-- Opening Marker --

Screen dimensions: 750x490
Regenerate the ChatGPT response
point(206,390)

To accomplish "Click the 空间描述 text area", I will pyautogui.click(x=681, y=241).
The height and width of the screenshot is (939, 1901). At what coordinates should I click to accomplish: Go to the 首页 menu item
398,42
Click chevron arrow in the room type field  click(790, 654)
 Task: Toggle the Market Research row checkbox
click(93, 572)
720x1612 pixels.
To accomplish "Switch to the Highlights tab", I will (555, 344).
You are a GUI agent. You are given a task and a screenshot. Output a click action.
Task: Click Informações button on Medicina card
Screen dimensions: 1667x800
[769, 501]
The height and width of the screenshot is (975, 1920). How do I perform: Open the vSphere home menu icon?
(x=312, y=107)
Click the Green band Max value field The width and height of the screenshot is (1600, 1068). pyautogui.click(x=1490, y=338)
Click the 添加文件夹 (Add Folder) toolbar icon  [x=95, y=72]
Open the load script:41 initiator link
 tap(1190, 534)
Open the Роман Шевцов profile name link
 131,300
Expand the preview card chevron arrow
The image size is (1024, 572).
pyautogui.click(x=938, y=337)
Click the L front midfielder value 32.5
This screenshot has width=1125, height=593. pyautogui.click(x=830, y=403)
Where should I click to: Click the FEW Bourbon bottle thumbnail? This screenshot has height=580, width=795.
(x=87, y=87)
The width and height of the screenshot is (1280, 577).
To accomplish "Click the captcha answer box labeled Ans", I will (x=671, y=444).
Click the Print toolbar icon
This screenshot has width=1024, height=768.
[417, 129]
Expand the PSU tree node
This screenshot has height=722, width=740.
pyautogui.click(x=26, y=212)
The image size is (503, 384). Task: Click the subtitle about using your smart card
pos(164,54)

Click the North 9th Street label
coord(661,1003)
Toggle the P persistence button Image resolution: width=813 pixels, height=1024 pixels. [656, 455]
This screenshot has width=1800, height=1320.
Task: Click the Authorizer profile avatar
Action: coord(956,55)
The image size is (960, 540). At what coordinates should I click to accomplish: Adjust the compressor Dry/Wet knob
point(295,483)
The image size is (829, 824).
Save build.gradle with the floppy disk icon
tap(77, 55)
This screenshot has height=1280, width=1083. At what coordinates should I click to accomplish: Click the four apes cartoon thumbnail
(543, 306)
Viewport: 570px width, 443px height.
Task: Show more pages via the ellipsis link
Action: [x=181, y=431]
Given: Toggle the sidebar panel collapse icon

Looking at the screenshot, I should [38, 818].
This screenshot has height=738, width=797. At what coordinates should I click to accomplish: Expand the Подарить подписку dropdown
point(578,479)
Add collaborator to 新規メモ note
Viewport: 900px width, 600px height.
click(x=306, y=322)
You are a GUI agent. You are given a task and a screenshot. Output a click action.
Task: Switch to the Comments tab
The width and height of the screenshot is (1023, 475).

-- Closing Marker --

**INSTRUCTIONS FOR THE TASK:**
Where does "arrow" appear in the listing? Show every line that has it.

**SOLVED PROBLEM:**
Click chevron arrow in the room type field  click(790, 654)
Expand the preview card chevron arrow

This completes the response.